_TEXT FOR ANALYSIS:_
Towards Scale-Invariant Language Models

We have seen that the statistical structure of language simultaneously carries different forms of information at different scales. However, many state-of-the-art language models still address timescales as either a fixed buffer storing context, or attempt at learning relevant timescales as it parses through text. There has been recent efforts to combine features from both these classes (Dai et al. 2019), but the entire spectrum of timescales contained in the data are still not treated equivalently.

Language models with fixed scale inherit this idea from short-term memory models from mid-twentieth century psychology. George Miller’s influential paper (Miller 1956) argued the result that we can store “seven plus-or-minus two” simultaneous items of information in short-term memory. The idea of short-term memory as a fixed buffer store existing independently and separately from long-term memory was further developed in the dual-store model (Atkinson and Shiffrin 1968). This classical view of short-term memory acting as fixed-capacity buffer in turn led to early computational models like HAL and BEAGLE (Jones and Mewhort 2007; Lund et al. 1996) which featured a moving window which gathered context around a target word, a feature still used in many contemporary language models.

_DATA SUPPLIED:_
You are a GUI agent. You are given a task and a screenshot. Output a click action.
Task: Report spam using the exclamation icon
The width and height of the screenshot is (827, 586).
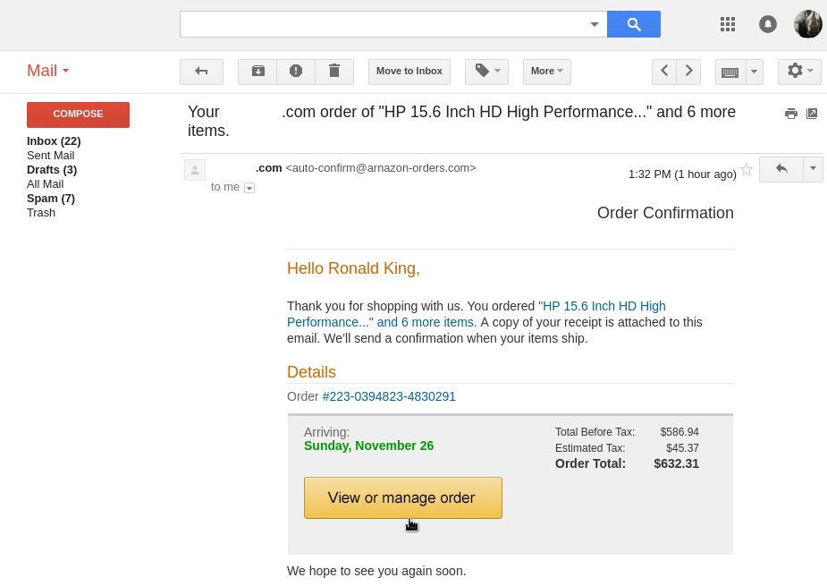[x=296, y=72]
* * *
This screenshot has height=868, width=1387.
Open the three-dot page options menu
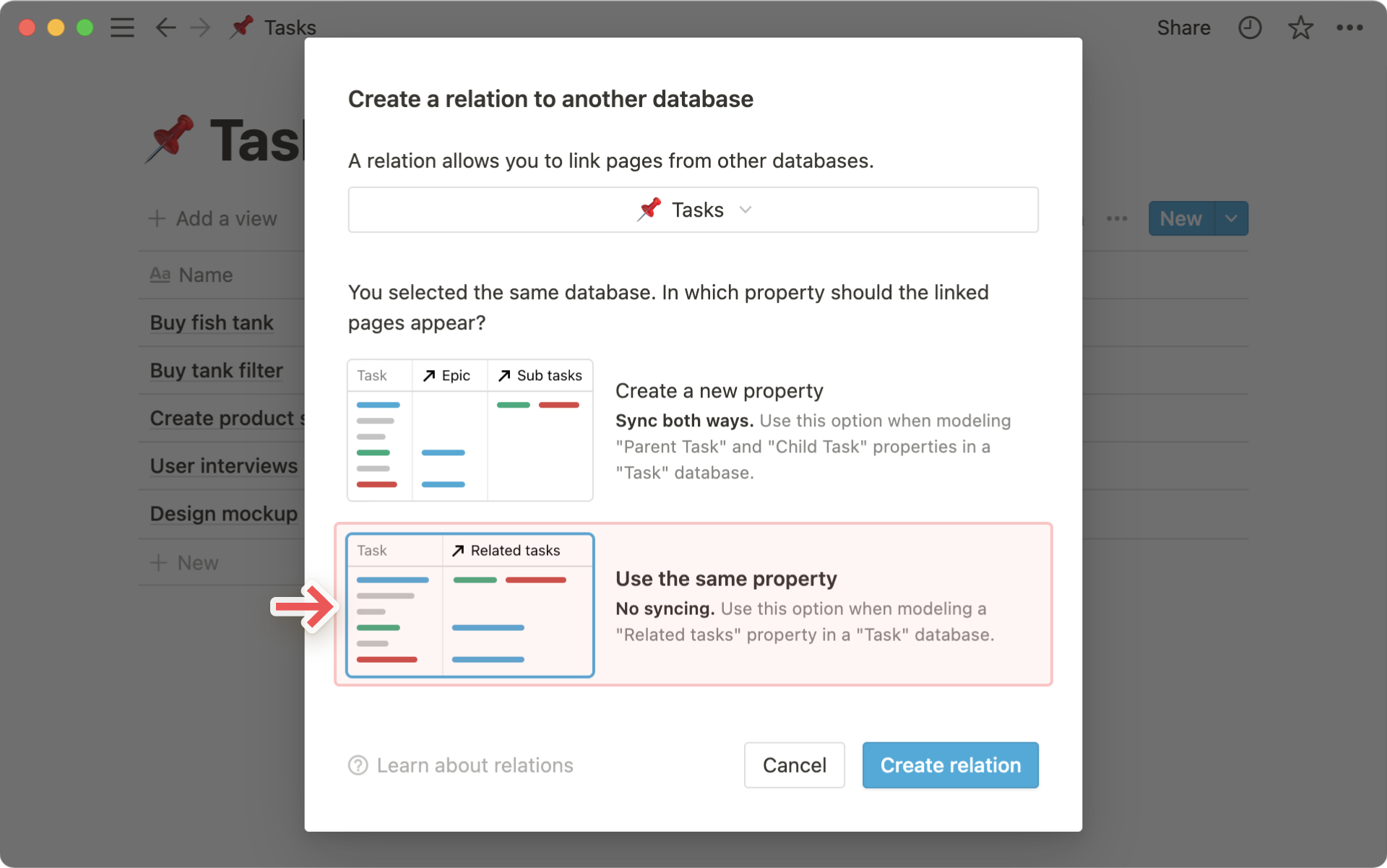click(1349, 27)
--
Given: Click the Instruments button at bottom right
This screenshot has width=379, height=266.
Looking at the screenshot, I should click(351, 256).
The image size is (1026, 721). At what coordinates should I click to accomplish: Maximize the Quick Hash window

_QUESTIONS:_
**A)** List every parenthetical citation in the text on scale-invariant language models.
**B)** Extend the text on scale-invariant language models with a further paragraph that starts after its last sentence.
The listing is unrelated material and has no connection to the text on scale-invariant language models.

_YOUR WRITTEN ANSWERS:_
**A)**
Dai et al. 2019
Miller 1956
Atkinson and Shiffrin 1968
Jones and Mewhort 2007
Lund et al. 1996

**B)**
In the intervening decades, ideas in psychology and neuroscience have evolved towards a scale-invariant working memory (Balsam and Gallistel 2009; Chater and Brown 2008; Gibbon 1977). Biological neural networks exhibit a wide range of timescales and carry information about many different scales, including systematic changes at the scale of seconds, minutes, hours, and even days. (Bernacchia et al. 2011; Mau et al. 2018; Rubin et al. 2015; Cai et al. 2016; Bright et al. 2019). Neuronal ensembles have been seen to fire at increasing latencies following a stimulus with a gradually increasing firing spread (Pastalkova et al. 2008; Eichenbaum 2014; Salz et al. 2016). These time cells behave like a short-term memory, retaining information not only about the timing but also the identity of the stimulus (Tiganj et al. 2018; Cruzado et al. 2018), on have a spectrum of timescales. It is possible to build cognitive models from scale-invariant time cells that describe behavior, underscoring the usefulness of a scale-invariant representation of temporal history in models of cognition (Howard et al. 2015).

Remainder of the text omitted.